▽

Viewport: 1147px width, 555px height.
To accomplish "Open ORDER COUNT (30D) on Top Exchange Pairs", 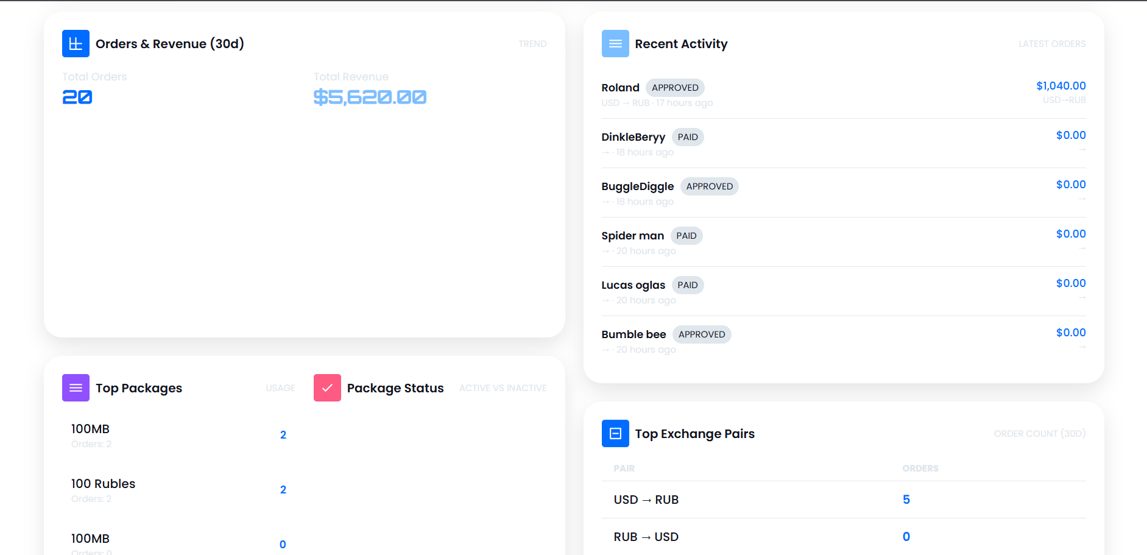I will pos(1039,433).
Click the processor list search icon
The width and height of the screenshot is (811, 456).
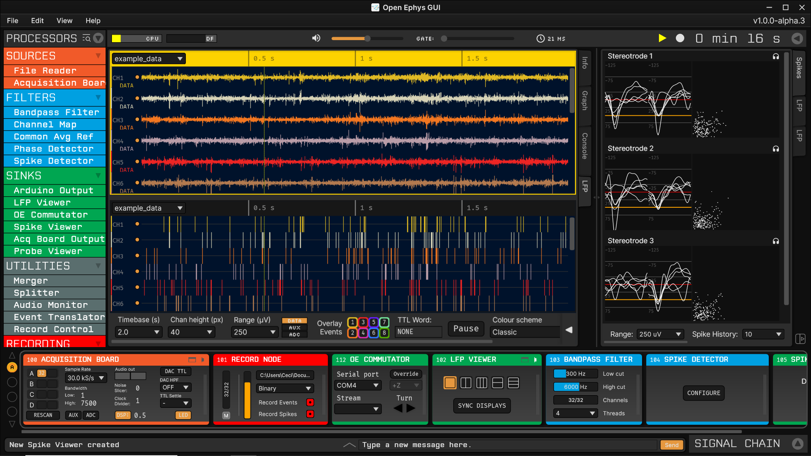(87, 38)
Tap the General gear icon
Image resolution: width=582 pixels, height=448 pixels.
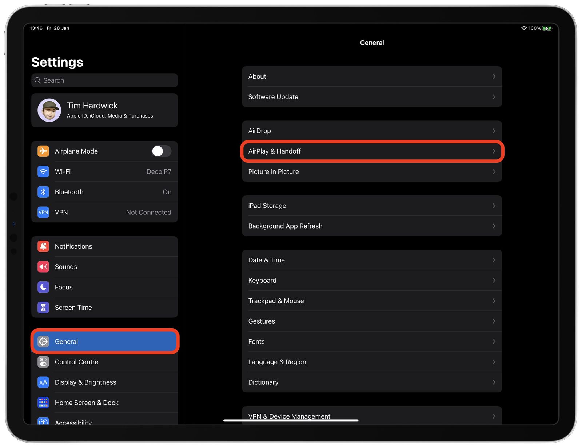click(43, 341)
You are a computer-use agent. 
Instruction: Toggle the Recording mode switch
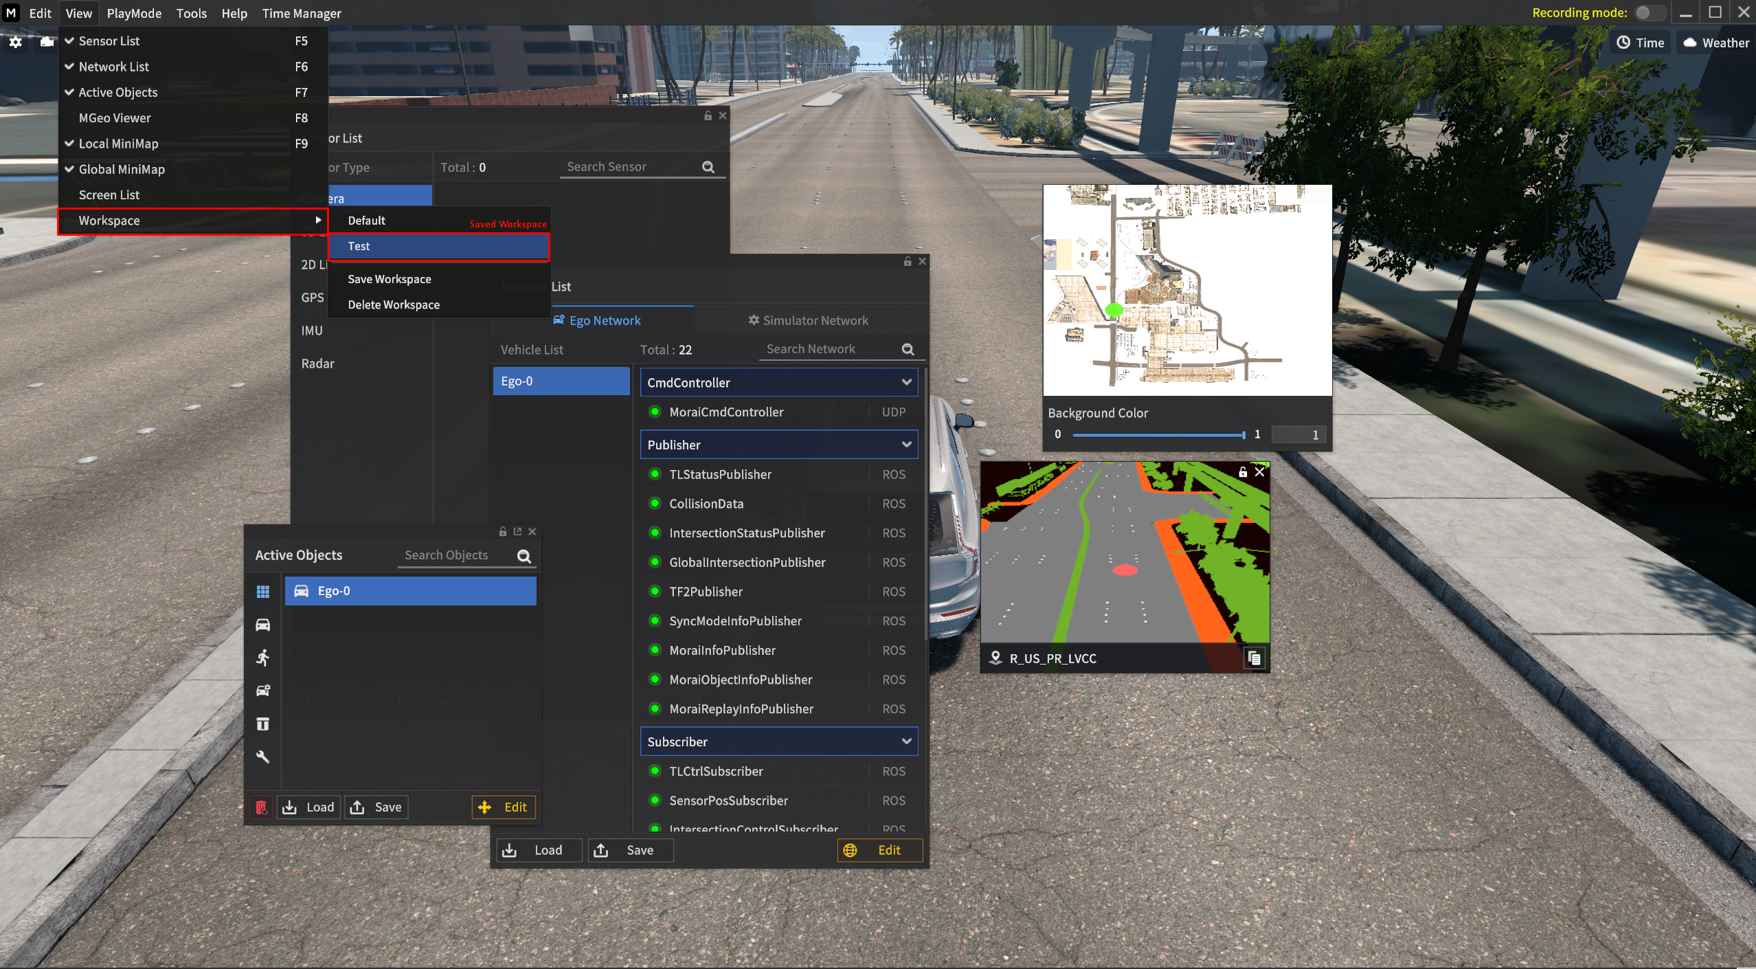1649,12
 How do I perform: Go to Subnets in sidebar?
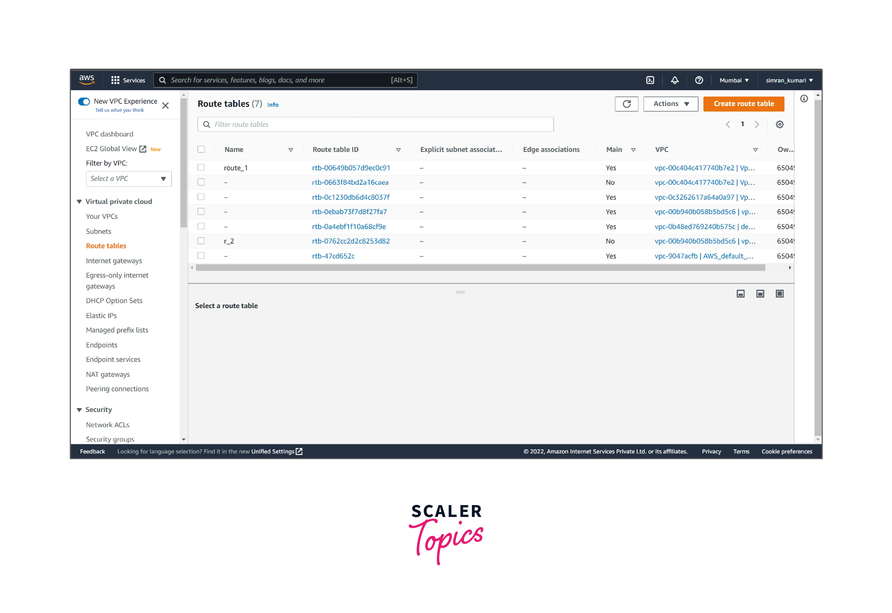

△

EXERCISE AIM:
When the line containing "Image resolution: width=582" is reached, write out that line and each one after it exactly, ending with the last line of the records; pictures are not copied.

OUTPUT FOR THIS TASK:
Image resolution: width=582 pixels, height=448 pixels.
click(43, 341)
You are a computer-use agent. 
Instruction: Toggle the Recording mode switch
1649,12
 How do I perform: Go to Subnets in sidebar?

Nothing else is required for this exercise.